2022年3月の欧州理事会では、今後5~10年間の安全保障・防衛政策に向けた共通の戦略ビジョンを示す「戦略的コンパス」を採択した。この文書では、救難・退避作戦などでの運用を想定した、最大5,000人規模の「EU即応展開能力」の完全運用能力を2025年までに獲得するとした。「戦略的コンパス」を受け、2023年9月から10月にかけて行われたEUの軍事演習「MILEX23」の一環として、EUとして初の実働演習となる「LIVEX23」を実施し、「EU即応展開能力」の向上を図っている。

3 NATO・EU間の協力

前例のない課題への効率的な対処を目指し、NATO・EU間の協力も進展している。

2023年1月には、NATOとEUの協力に関する第3回共同宣言が署名され、ロシアによるウクライナ侵略を踏まえ、欧州・大西洋の安全保障と安定にとって重要な岐路にあるとし、中国が繰り広げている主張と政策は、対処しなければならない課題を提示しているとした。また、安全保障上の脅威や挑戦の範囲・規模の変化への対応として、既存の分野における協力の一層の強化のほか、特に、増長する戦略地政学上の競争、抗たん性の問題、重要インフラの防護、新興技術や破壊的技術、宇宙、気候変動が安全保障に及ぼす影響、外国の情報操作や干渉に対処するための協力を拡大・深化するものとした。

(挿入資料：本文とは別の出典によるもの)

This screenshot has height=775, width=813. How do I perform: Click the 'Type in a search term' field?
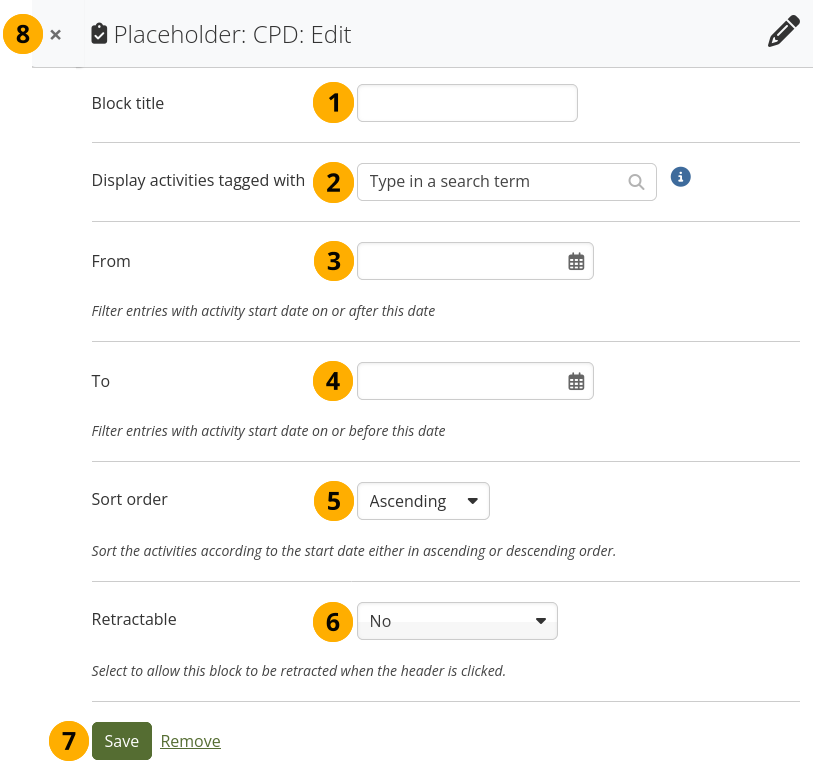pyautogui.click(x=490, y=182)
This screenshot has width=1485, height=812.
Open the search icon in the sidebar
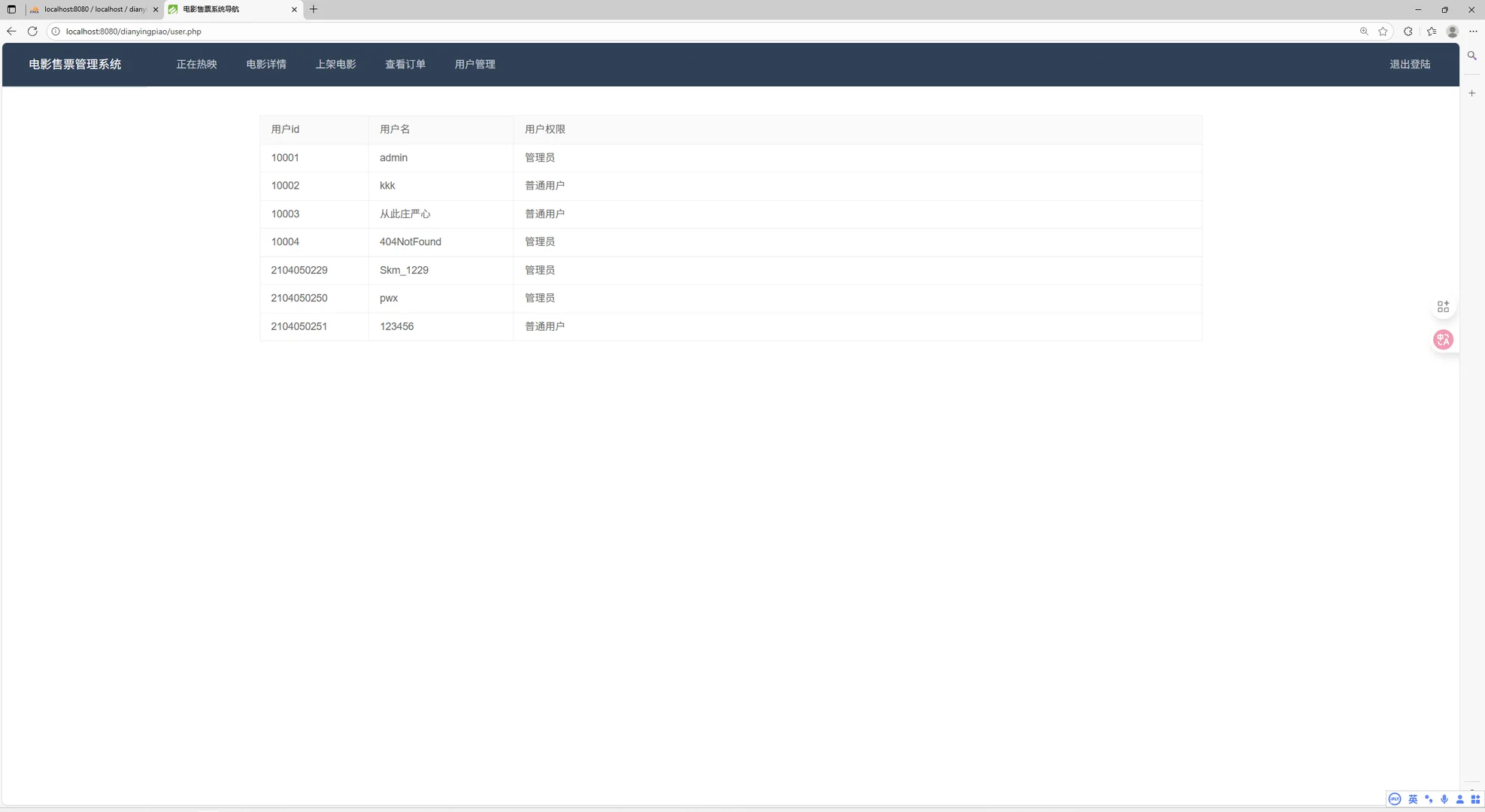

1 EUは、1993年に発効したマーストリヒト条約において、強制力を持たない政府間協力という性質を有しながらも、外交・安全保障にかかわるすべての領域を対象とした共通外交・安全保障政策(CFSP)を導入した。また、1999年6月の欧州理事会において、紛争地域などに対する平和維持、人道支援活動を実施する「欧州安全保障・防衛政策」(ESDP:European Security and Defence Policy)をCFSPの枠組みの一部として進めることを決定した。2009年に発効したリスボン条約は、ESDPを共通安全保障防衛政策(CSDP)と改称したうえで、CFSPの不可分の一部として明確に位置づけた。

2 EUは2024年5月時点で、68の共同プロジェクトが進行中と公表している。